Is this just all a Rage, rage against the dying of the light.

We do I believe see something else with the story of Lazarus. This is not a resurrection story as Lazarus goes on to live a fruitful life, by tradition he flees Judea to head to Cyprus to be appointed Bishop; Bishop Lazarus. There in Larnaca you can still find the Church of St Lazarus where reputedly he was buried  some 30 years after his first burial.

What are we to see in this story, what are we to make of the celebration of All Saints which the rubric for one of the prayer book says:

“While many people think of the saints as examples of “virtuous and godly living”, this hardly does justice to the biblical insight that in our pilgrimage through this world,” we are surrounded by so great a cloud of witnesses”. Sanctity is not so much about hero worship as about accessibility; the saints are the real men and women of every age in whose lives we can glimpse heaven in our midst.” [i]

The story of Lazarus, the tradition of the Saints, the deep testimony of both the bible and tradition is all about facing death without anxiety or fear with frenzy or rage.

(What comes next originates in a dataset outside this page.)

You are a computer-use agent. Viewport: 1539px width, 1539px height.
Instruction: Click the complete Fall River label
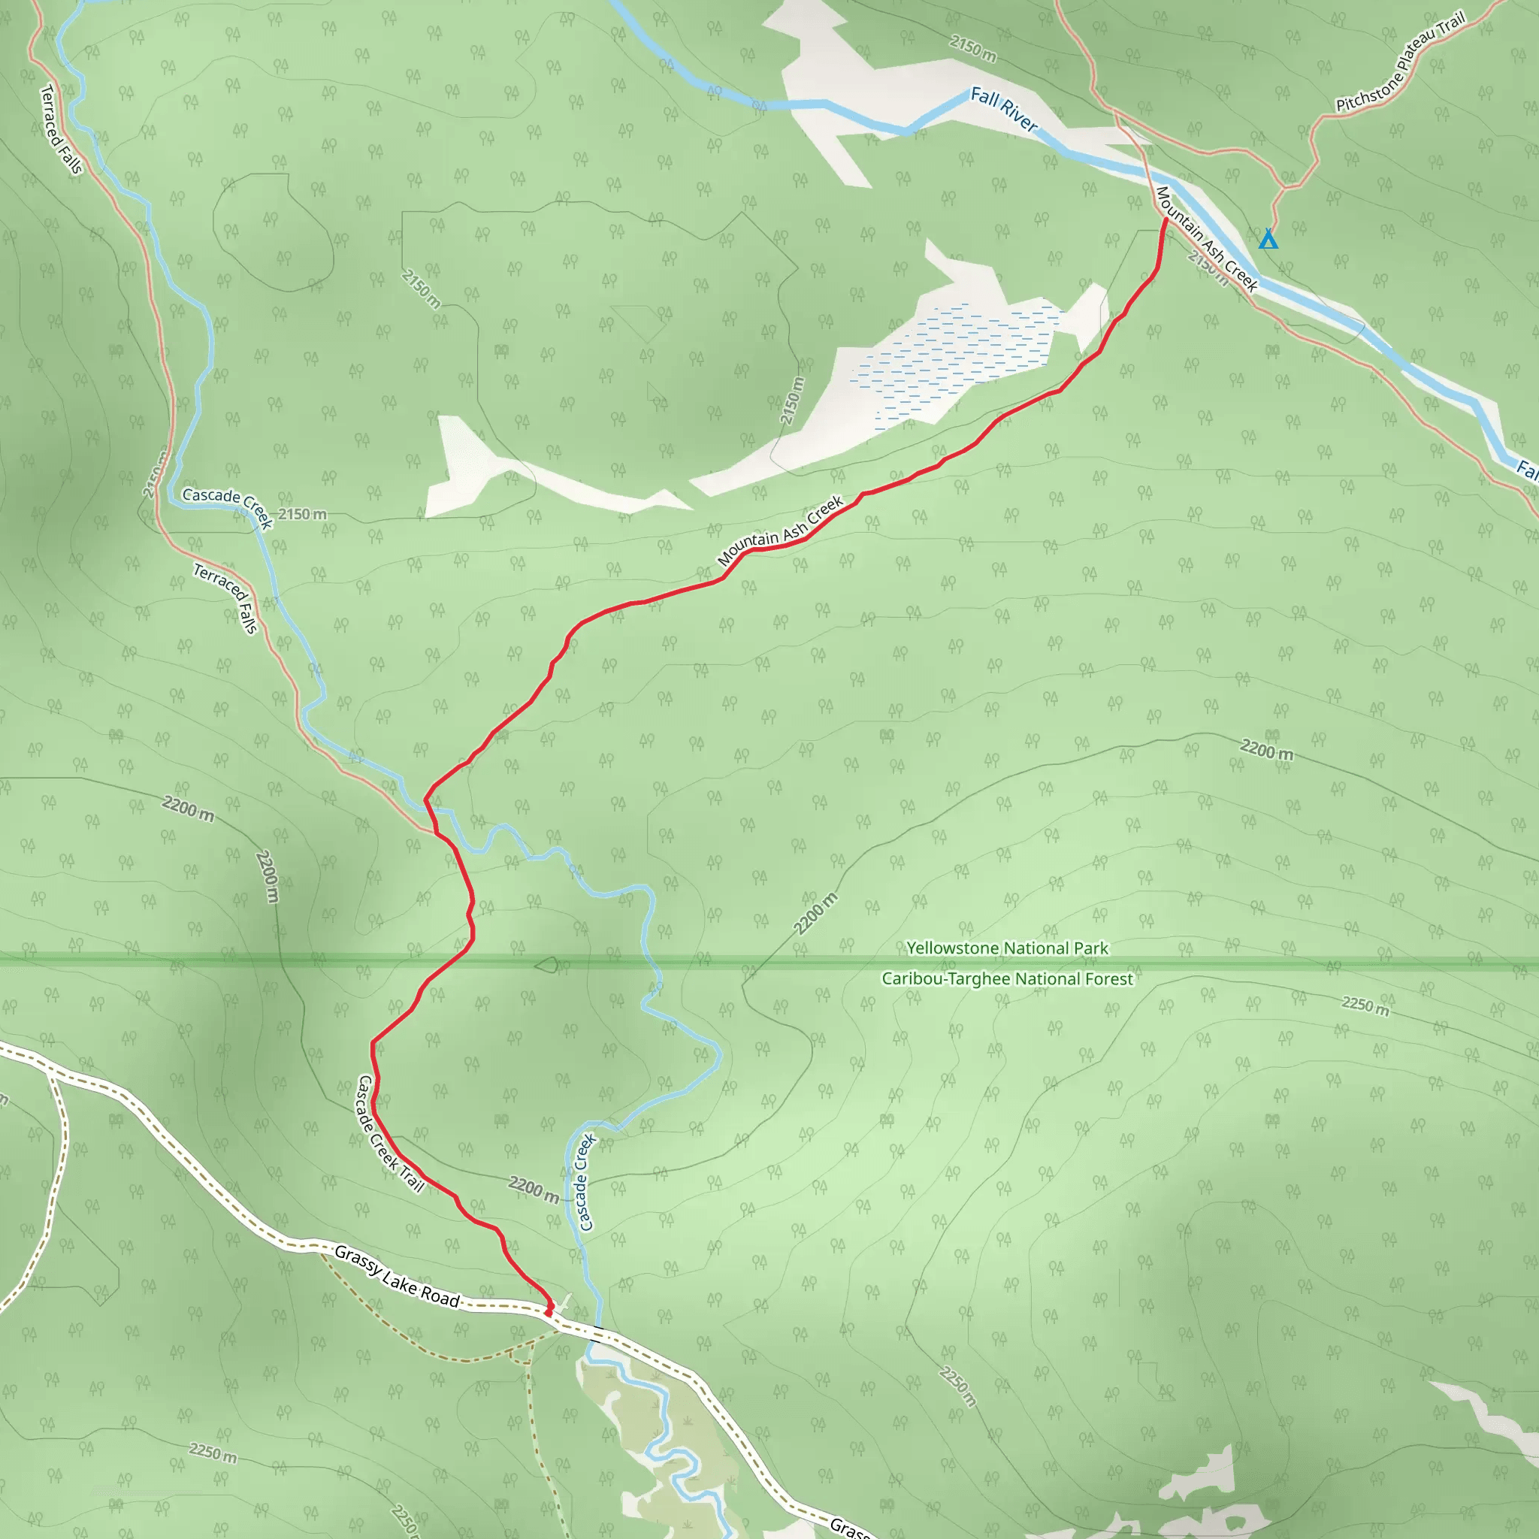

The age we live in has at times been called the age of anger and before that by WH Auden called it the age of anxiety. We are in a world fearful of the future and of death. The Christian hope is that all shall be well and that hope for the future has a deep consequence for our lives here and now, that we have the chance to be truly alive. That phrase that I opened up this sermon with “I see dead people” rings out a truth in our secular world, a world where even those alive at times seem to be dead to some of the possibilities that are before them. Zombie as a real possibility.

Many years ago, Christian Aid, a British Aid Charity, had a tag line which they used to plaster all over the place. It simply read “I believe in life before Death” The Saints and St Lazarus would, I say, agree. It is the best preparation for what lies beyond.